### Exercise data
[Start of Attachment]

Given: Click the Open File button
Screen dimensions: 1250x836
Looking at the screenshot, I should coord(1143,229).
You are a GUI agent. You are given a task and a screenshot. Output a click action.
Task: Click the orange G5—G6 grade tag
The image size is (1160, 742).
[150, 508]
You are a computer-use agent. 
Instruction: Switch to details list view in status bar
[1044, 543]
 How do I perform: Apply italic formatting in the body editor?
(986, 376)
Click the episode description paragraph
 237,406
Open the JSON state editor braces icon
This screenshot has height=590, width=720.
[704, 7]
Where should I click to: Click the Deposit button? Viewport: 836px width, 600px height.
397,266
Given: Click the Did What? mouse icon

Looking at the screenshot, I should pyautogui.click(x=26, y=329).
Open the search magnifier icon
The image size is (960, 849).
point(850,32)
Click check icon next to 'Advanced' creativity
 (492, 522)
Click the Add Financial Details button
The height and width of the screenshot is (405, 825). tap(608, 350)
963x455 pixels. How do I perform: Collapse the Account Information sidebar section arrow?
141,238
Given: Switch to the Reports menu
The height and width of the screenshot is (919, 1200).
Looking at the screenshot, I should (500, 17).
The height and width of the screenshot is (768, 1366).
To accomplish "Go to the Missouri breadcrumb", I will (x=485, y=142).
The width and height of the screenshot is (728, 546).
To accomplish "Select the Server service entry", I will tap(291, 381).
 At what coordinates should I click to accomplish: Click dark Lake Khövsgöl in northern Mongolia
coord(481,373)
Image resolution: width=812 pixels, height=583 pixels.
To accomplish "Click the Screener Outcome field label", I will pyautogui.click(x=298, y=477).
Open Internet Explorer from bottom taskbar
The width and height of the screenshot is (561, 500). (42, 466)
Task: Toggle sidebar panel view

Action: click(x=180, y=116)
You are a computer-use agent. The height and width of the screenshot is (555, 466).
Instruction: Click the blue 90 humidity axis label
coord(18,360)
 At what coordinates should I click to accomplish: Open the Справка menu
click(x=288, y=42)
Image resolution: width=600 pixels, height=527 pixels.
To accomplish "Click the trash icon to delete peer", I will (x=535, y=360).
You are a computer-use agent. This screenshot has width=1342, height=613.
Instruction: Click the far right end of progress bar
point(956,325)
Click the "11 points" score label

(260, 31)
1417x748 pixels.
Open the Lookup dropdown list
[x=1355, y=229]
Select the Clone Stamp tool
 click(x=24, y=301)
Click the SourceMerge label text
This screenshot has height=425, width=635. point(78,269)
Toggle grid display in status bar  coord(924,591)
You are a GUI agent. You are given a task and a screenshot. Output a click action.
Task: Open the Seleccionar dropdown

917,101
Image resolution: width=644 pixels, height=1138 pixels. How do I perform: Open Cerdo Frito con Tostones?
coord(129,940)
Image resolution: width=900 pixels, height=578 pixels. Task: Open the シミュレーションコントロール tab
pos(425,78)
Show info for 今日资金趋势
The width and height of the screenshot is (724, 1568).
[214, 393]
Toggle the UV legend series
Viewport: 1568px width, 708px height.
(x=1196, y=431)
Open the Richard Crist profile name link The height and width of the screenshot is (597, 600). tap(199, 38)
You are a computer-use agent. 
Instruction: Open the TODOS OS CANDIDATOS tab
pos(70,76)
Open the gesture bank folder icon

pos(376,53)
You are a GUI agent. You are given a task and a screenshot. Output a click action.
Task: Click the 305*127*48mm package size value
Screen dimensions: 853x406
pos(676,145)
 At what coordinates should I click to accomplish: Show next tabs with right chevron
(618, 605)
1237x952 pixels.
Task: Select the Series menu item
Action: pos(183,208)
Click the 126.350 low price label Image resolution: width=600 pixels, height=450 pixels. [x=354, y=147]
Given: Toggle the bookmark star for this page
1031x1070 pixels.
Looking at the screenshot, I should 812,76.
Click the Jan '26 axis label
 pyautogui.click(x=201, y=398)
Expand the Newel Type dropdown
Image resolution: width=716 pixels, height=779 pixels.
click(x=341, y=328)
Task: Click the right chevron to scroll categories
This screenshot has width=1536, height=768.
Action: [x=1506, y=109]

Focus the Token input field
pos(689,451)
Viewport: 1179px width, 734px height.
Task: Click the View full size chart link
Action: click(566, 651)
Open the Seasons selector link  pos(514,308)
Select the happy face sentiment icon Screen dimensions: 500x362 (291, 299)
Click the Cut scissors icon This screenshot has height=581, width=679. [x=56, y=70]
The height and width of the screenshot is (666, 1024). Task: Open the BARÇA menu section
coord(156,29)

[End of Attachment]

### Exercise
Word for word, write out every record in the listing.

### Answer box
Given: Click the Open File button
Screen dimensions: 1250x836
Looking at the screenshot, I should coord(1143,229).
You are a GUI agent. You are given a task and a screenshot. Output a click action.
Task: Click the orange G5—G6 grade tag
The image size is (1160, 742).
[150, 508]
You are a computer-use agent. 
Instruction: Switch to details list view in status bar
[1044, 543]
 How do I perform: Apply italic formatting in the body editor?
(986, 376)
Click the episode description paragraph
 237,406
Open the JSON state editor braces icon
This screenshot has height=590, width=720.
[704, 7]
Where should I click to: Click the Deposit button? Viewport: 836px width, 600px height.
397,266
Given: Click the Did What? mouse icon

Looking at the screenshot, I should pyautogui.click(x=26, y=329).
Open the search magnifier icon
The image size is (960, 849).
point(850,32)
Click check icon next to 'Advanced' creativity
 (492, 522)
Click the Add Financial Details button
The height and width of the screenshot is (405, 825). tap(608, 350)
963x455 pixels. How do I perform: Collapse the Account Information sidebar section arrow?
141,238
Given: Switch to the Reports menu
The height and width of the screenshot is (919, 1200).
Looking at the screenshot, I should (500, 17).
The height and width of the screenshot is (768, 1366).
To accomplish "Go to the Missouri breadcrumb", I will (x=485, y=142).
The width and height of the screenshot is (728, 546).
To accomplish "Select the Server service entry", I will tap(291, 381).
 At what coordinates should I click to accomplish: Click dark Lake Khövsgöl in northern Mongolia
coord(481,373)
Image resolution: width=812 pixels, height=583 pixels.
To accomplish "Click the Screener Outcome field label", I will pyautogui.click(x=298, y=477).
Open Internet Explorer from bottom taskbar
The width and height of the screenshot is (561, 500). (42, 466)
Task: Toggle sidebar panel view

Action: click(x=180, y=116)
You are a computer-use agent. The height and width of the screenshot is (555, 466).
Instruction: Click the blue 90 humidity axis label
coord(18,360)
 At what coordinates should I click to accomplish: Open the Справка menu
click(x=288, y=42)
Image resolution: width=600 pixels, height=527 pixels.
To accomplish "Click the trash icon to delete peer", I will (x=535, y=360).
You are a computer-use agent. This screenshot has width=1342, height=613.
Instruction: Click the far right end of progress bar
point(956,325)
Click the "11 points" score label

(260, 31)
1417x748 pixels.
Open the Lookup dropdown list
[x=1355, y=229]
Select the Clone Stamp tool
 click(x=24, y=301)
Click the SourceMerge label text
This screenshot has height=425, width=635. point(78,269)
Toggle grid display in status bar  coord(924,591)
You are a GUI agent. You are given a task and a screenshot. Output a click action.
Task: Open the Seleccionar dropdown

917,101
Image resolution: width=644 pixels, height=1138 pixels. How do I perform: Open Cerdo Frito con Tostones?
coord(129,940)
Image resolution: width=900 pixels, height=578 pixels. Task: Open the シミュレーションコントロール tab
pos(425,78)
Show info for 今日资金趋势
The width and height of the screenshot is (724, 1568).
[214, 393]
Toggle the UV legend series
Viewport: 1568px width, 708px height.
(x=1196, y=431)
Open the Richard Crist profile name link The height and width of the screenshot is (597, 600). tap(199, 38)
You are a computer-use agent. 
Instruction: Open the TODOS OS CANDIDATOS tab
pos(70,76)
Open the gesture bank folder icon

pos(376,53)
You are a GUI agent. You are given a task and a screenshot. Output a click action.
Task: Click the 305*127*48mm package size value
Screen dimensions: 853x406
pos(676,145)
 At what coordinates should I click to accomplish: Show next tabs with right chevron
(618, 605)
1237x952 pixels.
Task: Select the Series menu item
Action: pos(183,208)
Click the 126.350 low price label Image resolution: width=600 pixels, height=450 pixels. [x=354, y=147]
Given: Toggle the bookmark star for this page
1031x1070 pixels.
Looking at the screenshot, I should 812,76.
Click the Jan '26 axis label
 pyautogui.click(x=201, y=398)
Expand the Newel Type dropdown
Image resolution: width=716 pixels, height=779 pixels.
click(x=341, y=328)
Task: Click the right chevron to scroll categories
This screenshot has width=1536, height=768.
Action: [x=1506, y=109]

Focus the Token input field
pos(689,451)
Viewport: 1179px width, 734px height.
Task: Click the View full size chart link
Action: click(566, 651)
Open the Seasons selector link  pos(514,308)
Select the happy face sentiment icon Screen dimensions: 500x362 (291, 299)
Click the Cut scissors icon This screenshot has height=581, width=679. [x=56, y=70]
The height and width of the screenshot is (666, 1024). Task: Open the BARÇA menu section
coord(156,29)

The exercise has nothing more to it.